EPA attorney Max Greenblum said during the meeting that Cotter remains the responsible party, and that the Superfund laws require the EPA to oversee the responsible party.
He tried to assure the advisory group that the EPA and CDPHE remain engaged and that the immediate priority is to secure the uranium mill site and ensure that contamination does not spread.
But community members were discouraged.
“This community has lived with this contamination site for decades,” said Emily Tracy, who has been involved with community groups fighting for cleanup for years. “It is just so concerning. There’s got to be a better way.”
Uranium contamination detected in water wells in 1970
Cotter began processing uranium at the mill in 1958 under a contract to provide uranium oxide, or yellow cake, for the Atomic Energy Commission, and expanded over the next several years. Tailings were stored in 11 ponds, only three of which were lined. In 1965, a massive flood washed mill tailings into the adjacent Lincoln Park, an area of small farms and orchards, according to a CDPHE timeline.

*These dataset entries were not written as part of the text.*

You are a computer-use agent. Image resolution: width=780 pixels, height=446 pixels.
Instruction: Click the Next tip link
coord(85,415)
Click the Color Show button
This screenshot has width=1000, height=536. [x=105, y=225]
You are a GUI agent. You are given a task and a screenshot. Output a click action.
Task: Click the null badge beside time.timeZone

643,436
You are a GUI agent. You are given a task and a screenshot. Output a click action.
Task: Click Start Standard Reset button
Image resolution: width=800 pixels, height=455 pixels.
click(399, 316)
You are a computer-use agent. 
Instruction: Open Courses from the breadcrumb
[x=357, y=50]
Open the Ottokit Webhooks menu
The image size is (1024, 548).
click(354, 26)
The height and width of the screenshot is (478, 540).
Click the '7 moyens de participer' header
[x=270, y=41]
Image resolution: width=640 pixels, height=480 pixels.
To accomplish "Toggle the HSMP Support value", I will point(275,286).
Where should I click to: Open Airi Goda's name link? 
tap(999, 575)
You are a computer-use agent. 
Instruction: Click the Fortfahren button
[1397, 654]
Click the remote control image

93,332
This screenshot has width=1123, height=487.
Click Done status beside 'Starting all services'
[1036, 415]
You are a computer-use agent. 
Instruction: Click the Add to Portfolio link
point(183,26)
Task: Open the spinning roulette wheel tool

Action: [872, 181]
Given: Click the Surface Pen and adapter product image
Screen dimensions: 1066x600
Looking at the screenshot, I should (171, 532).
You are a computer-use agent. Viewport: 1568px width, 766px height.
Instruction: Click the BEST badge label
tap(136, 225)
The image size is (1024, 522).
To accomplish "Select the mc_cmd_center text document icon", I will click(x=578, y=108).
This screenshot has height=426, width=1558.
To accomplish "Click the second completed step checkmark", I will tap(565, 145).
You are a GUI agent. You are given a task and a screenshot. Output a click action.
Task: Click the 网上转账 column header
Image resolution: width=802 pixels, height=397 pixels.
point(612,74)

In 1968, the mill began receiving tailings containing radioactive residue from the Manhattan Project, the secretive World War II project that produced the atomic bomb. By 1970, the alarm was raised about contamination of water wells in Lincoln Park, which was designated as a Superfund site in 1984.
The mill continued to operate intermittently until 2011 and millions of tons of waste remain buried at the site.

Residents asked about the $8.9 million guarantee that Colorado required when Colorado Legacy Land took over the site and the related state Radioactive Materials License. The answer to that question lies in the legal entanglements of negotiating with an insolvent company and Cotter, which paid Colorado Legacy Land an undisclosed amount to take over the land.
Also, the EPA did not require surety bonds because the work plan still has not been finalized.
Jeri Fry, who co-founded the Colorado Citizens Against Toxic Waste in 2001, said after the meeting that the ongoing remedial investigation to identify what work needs to be done at the Superfund site has been dragged out for 12 years, and they were just at the point at developing the work plan. An initial remedial investigation in 1986 took two years and led to some actions, including providing city water to Lincoln Park residents and removal of soil along train tracks where uranium had been transported in open train cars.
Fry said Cotter worked on the second investigation from 2011 to 2018 before turning it over to Colorado Legacy Land.
“Actually, Cotter pretty much stopped work on their RI (remedial investigation) in 2016 so (Colorado Citizens Against Toxic Waste) held a public meeting to gain public input for the RI we thought was being conducted,” she wrote in an email late Tuesday. “Only to find, in hindsight, that Cotter was negotiating with CLL to pay them to take ownership of the site whereupon, in 2018, we started all over again. We have been there every step of the way.”
Fry called the process broken, complaining that federal Superfund rules don’t require the EPA to demand a bond until a work plan is approved.
“It has turned us into an overburdened community because the process can be actively protracted and result in no cleanup,” she wrote, “… but lots of documents.”
Colorado Legacy Land CEO Jim Harrington was asked not to join Tuesday’s meeting until the advisory group was asked if they wanted to hear from him. They did not object, but most, including Fry, left abruptly as they waited for him to join on Zoom.
“I’m not interested in hearing from Jim Harrington,” said Carol Dunn, a long-time activist. “He knew this was coming. I do appreciate the agencies that are sticking with us.”
Ultimately, Harrington, who could not be reached Wednesday, offered no statement because he said he didn’t know “what’s been said to this point.”
The meeting room where several community members had gathered had gone dark, and those remaining on Zoom were silent when the moderator asked if anyone had questions for Harrington.
And with that, the meeting was adjourned.